REQUIREMENT
Reproduce exactly the line with "Click the Public Burden Statement link" and every line that follows it below, up to and including the last one. Do not include pictures or anything else.

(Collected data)
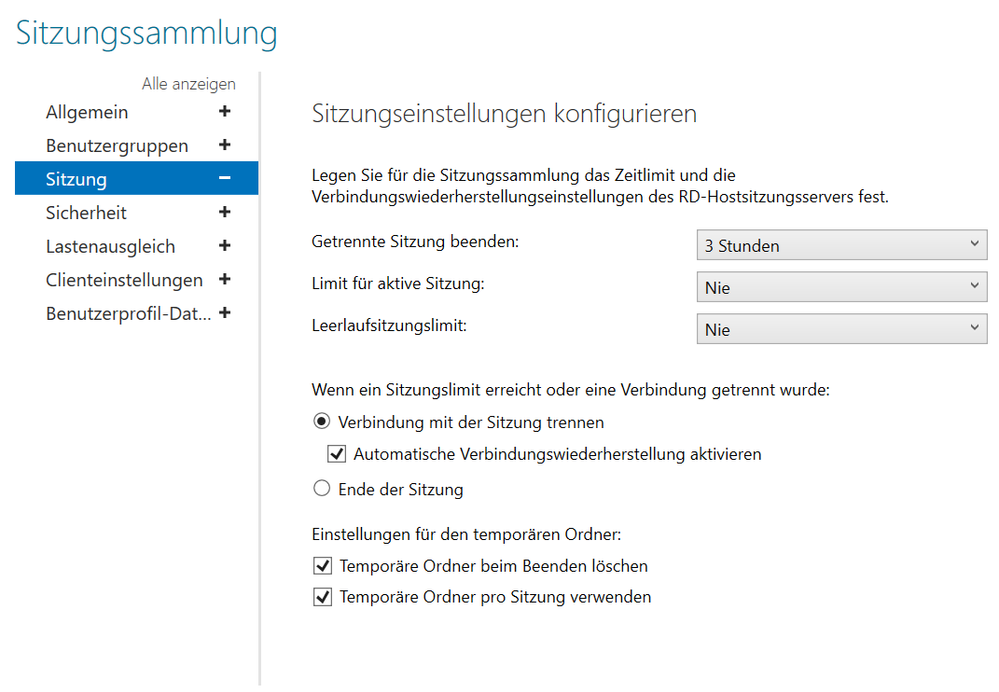This screenshot has width=999, height=692.
Task: Go to the Allgemein section
Action: coord(87,113)
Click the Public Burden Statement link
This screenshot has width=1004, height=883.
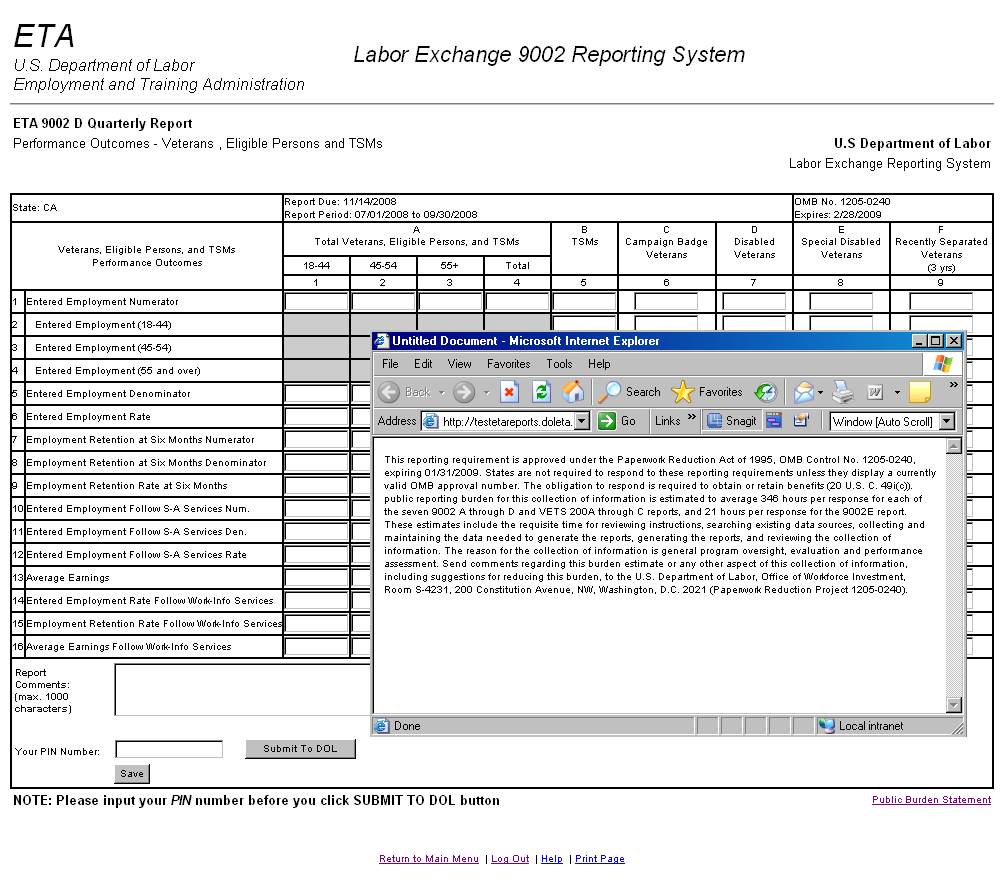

TASK RESPONSE
Click the Public Burden Statement link
This screenshot has width=1004, height=883.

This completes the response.